Given request.
Copy the listing starting with the line that contains "You are a computer-use" and going on through the line that contains "click(x=43, y=339)", swapping "sparkle" for "star" and leaving everything else unchanged. Leave the pictures out.
==== Records for processing
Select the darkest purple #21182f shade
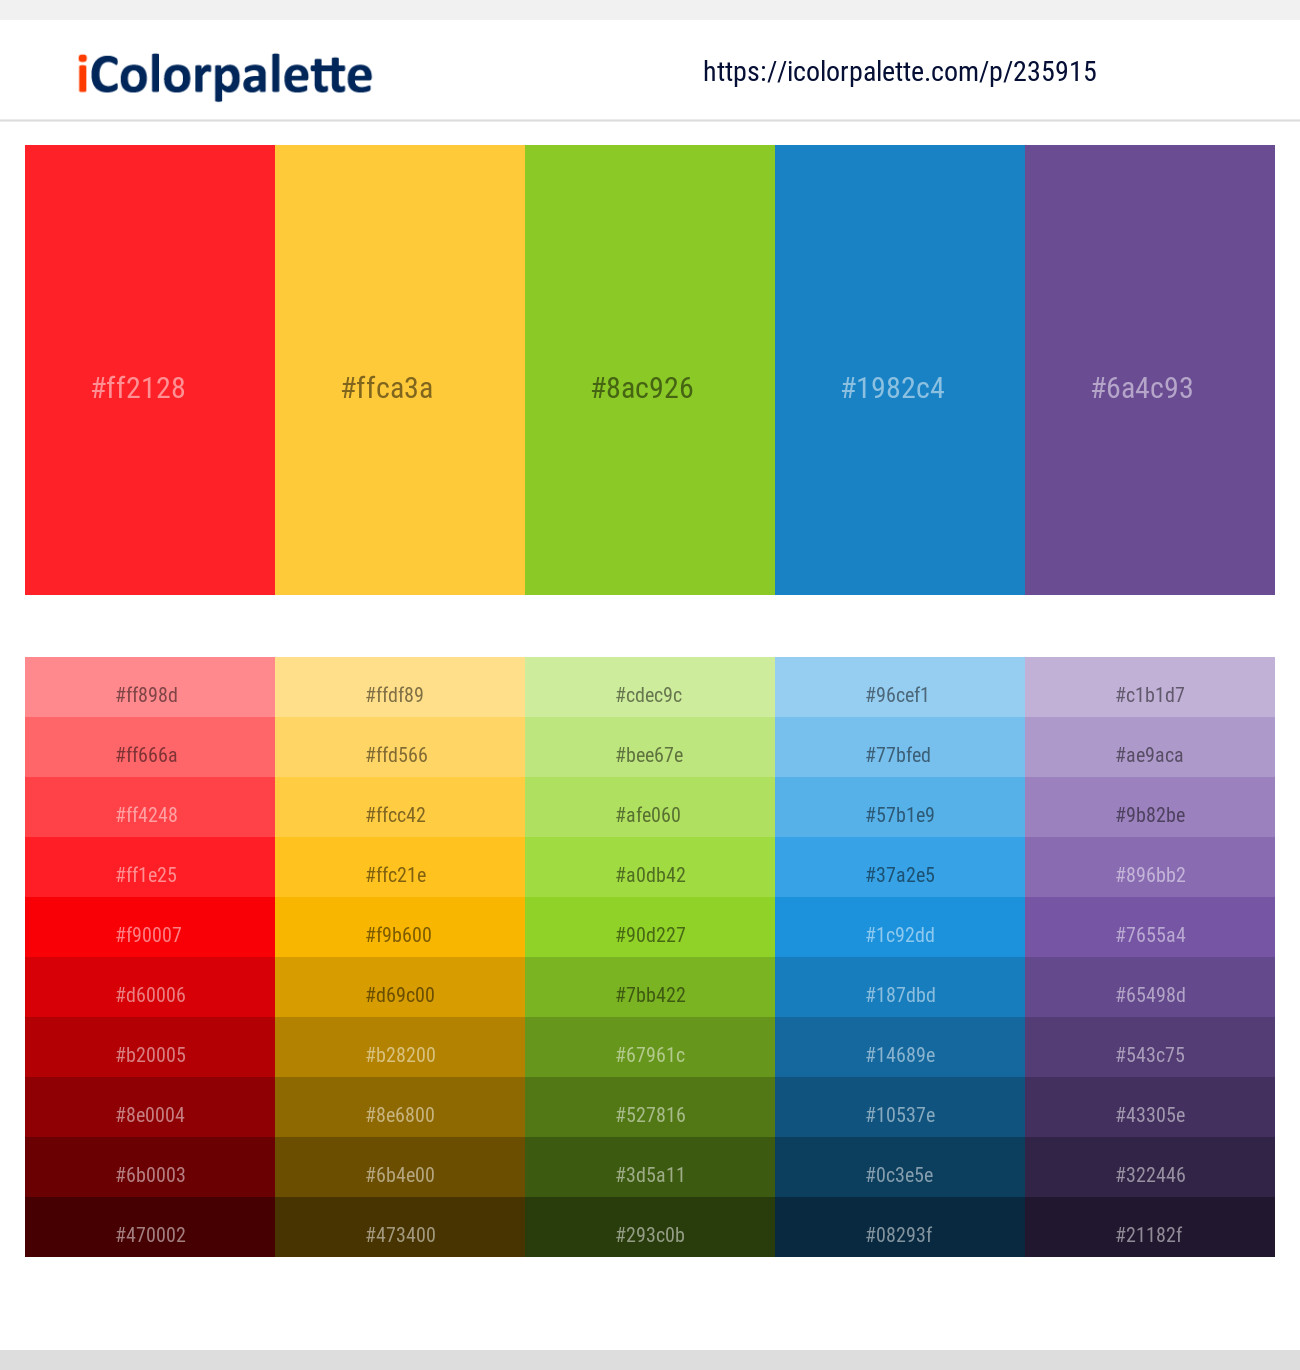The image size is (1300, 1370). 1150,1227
========
==== Records for processing
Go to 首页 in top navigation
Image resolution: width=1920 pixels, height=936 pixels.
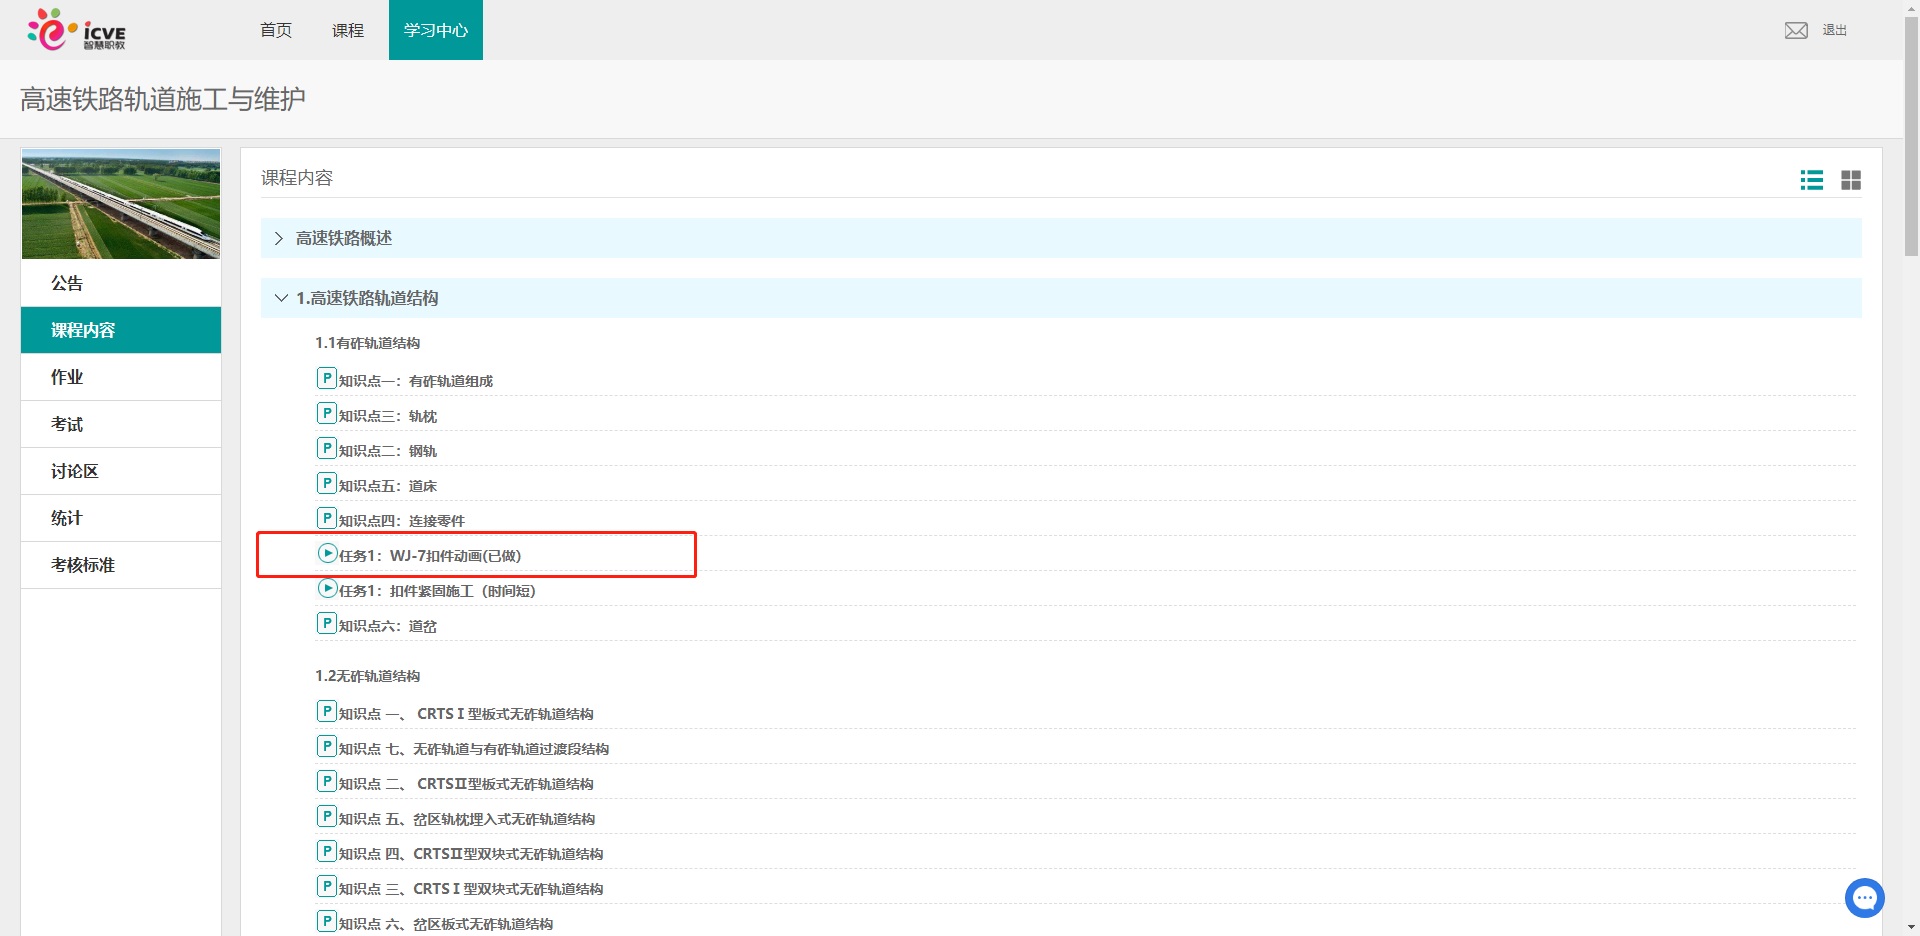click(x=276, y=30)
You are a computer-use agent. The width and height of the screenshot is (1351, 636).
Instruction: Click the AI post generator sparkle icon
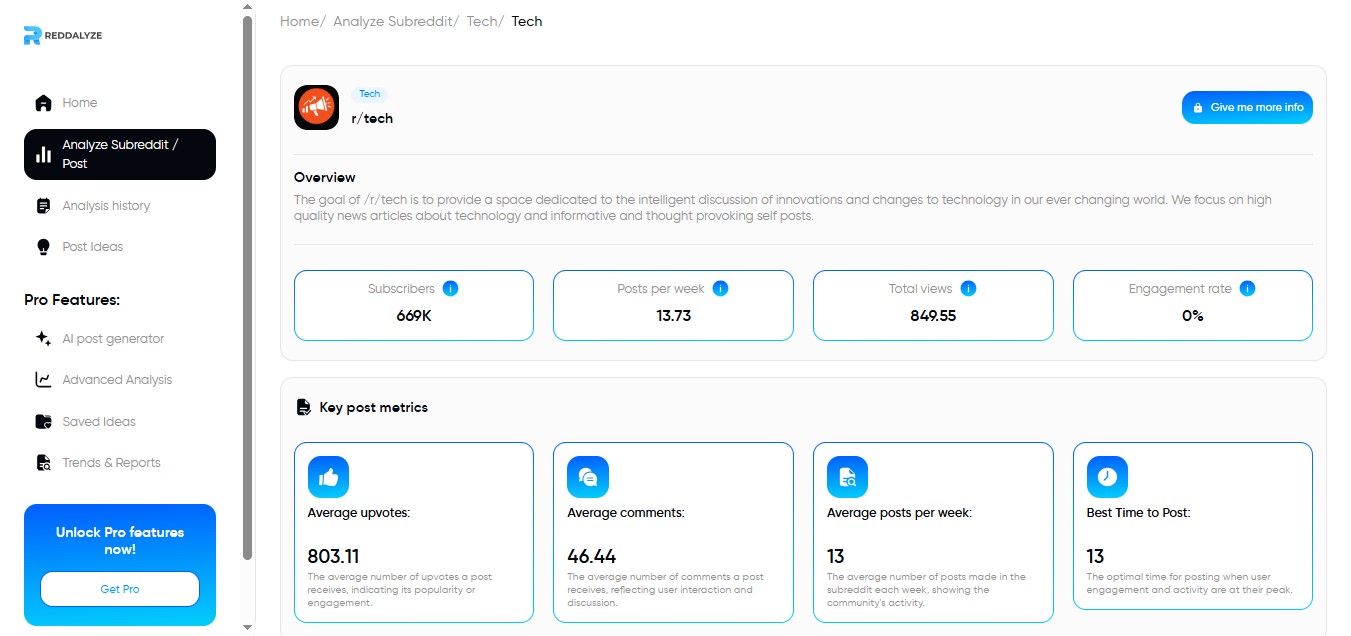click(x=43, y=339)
========
Expected answer.
You are a computer-use agent. The width and height of the screenshot is (1351, 636).
Instruction: Click the AI post generator star icon
click(x=43, y=339)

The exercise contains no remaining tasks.